Search the listing for the string "agent" and copy every line that contains it.

Provided entries:
******

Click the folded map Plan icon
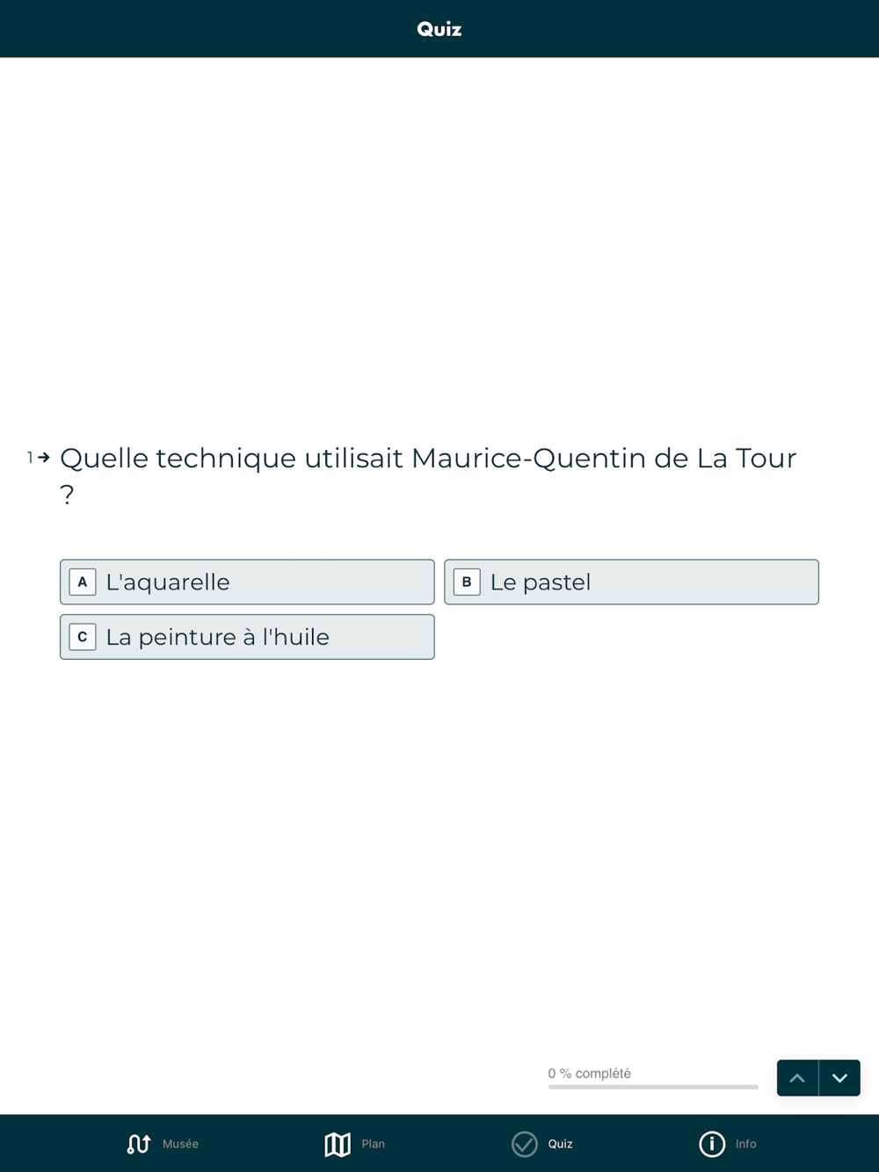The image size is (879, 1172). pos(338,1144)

******

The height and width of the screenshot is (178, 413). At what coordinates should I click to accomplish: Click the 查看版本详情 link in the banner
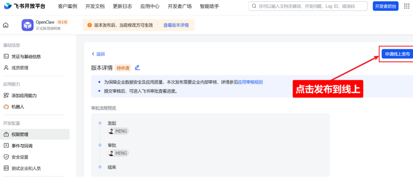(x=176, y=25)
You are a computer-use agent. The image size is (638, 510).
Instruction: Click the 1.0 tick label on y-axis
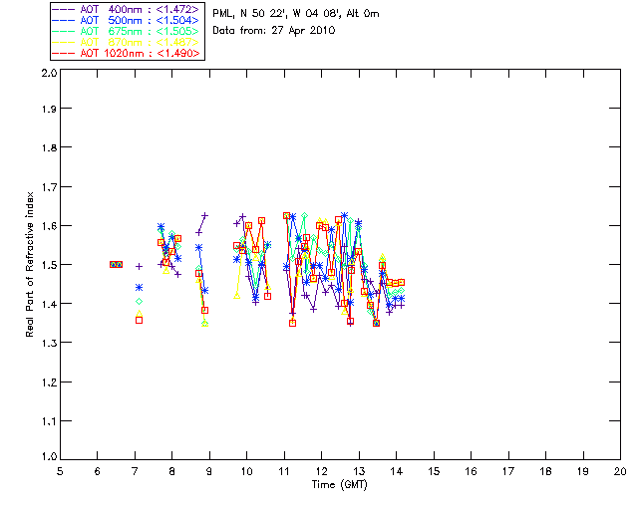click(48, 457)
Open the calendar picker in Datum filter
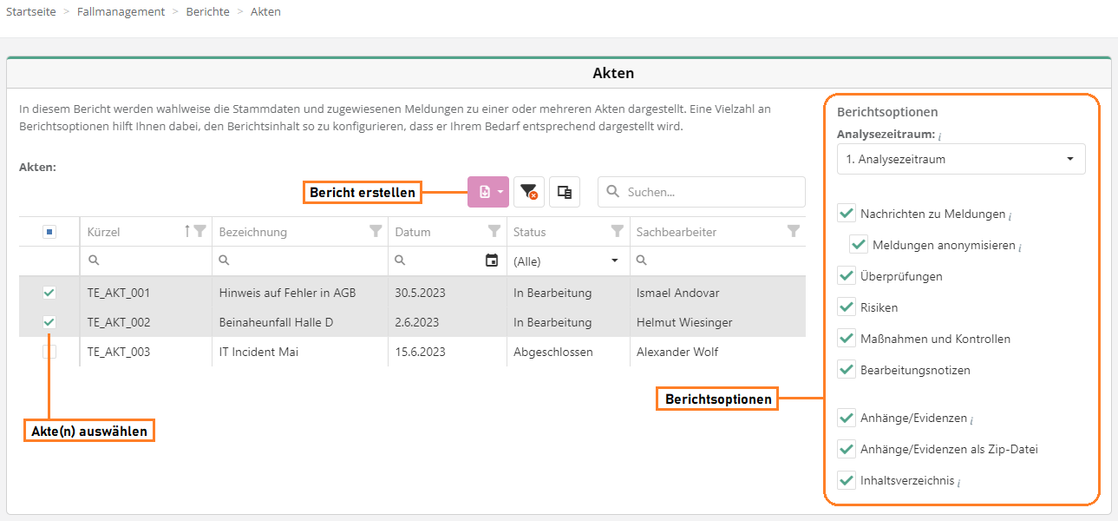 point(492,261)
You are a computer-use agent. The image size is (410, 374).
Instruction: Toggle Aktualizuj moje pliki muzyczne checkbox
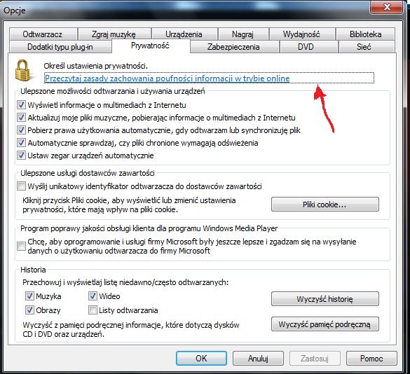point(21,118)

******

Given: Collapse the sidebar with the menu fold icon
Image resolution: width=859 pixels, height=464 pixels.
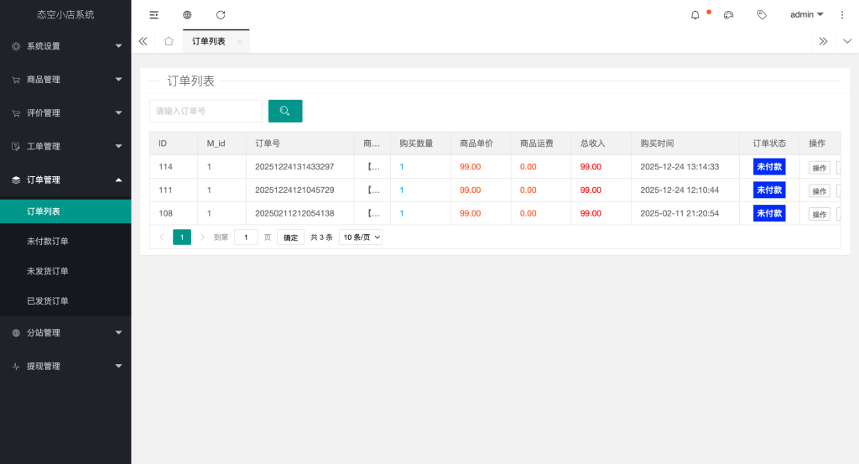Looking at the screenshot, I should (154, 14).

******

Response to the exercise:
You are a computer-use agent. The image size is (638, 510).
You are a computer-use agent. The image size is (410, 374).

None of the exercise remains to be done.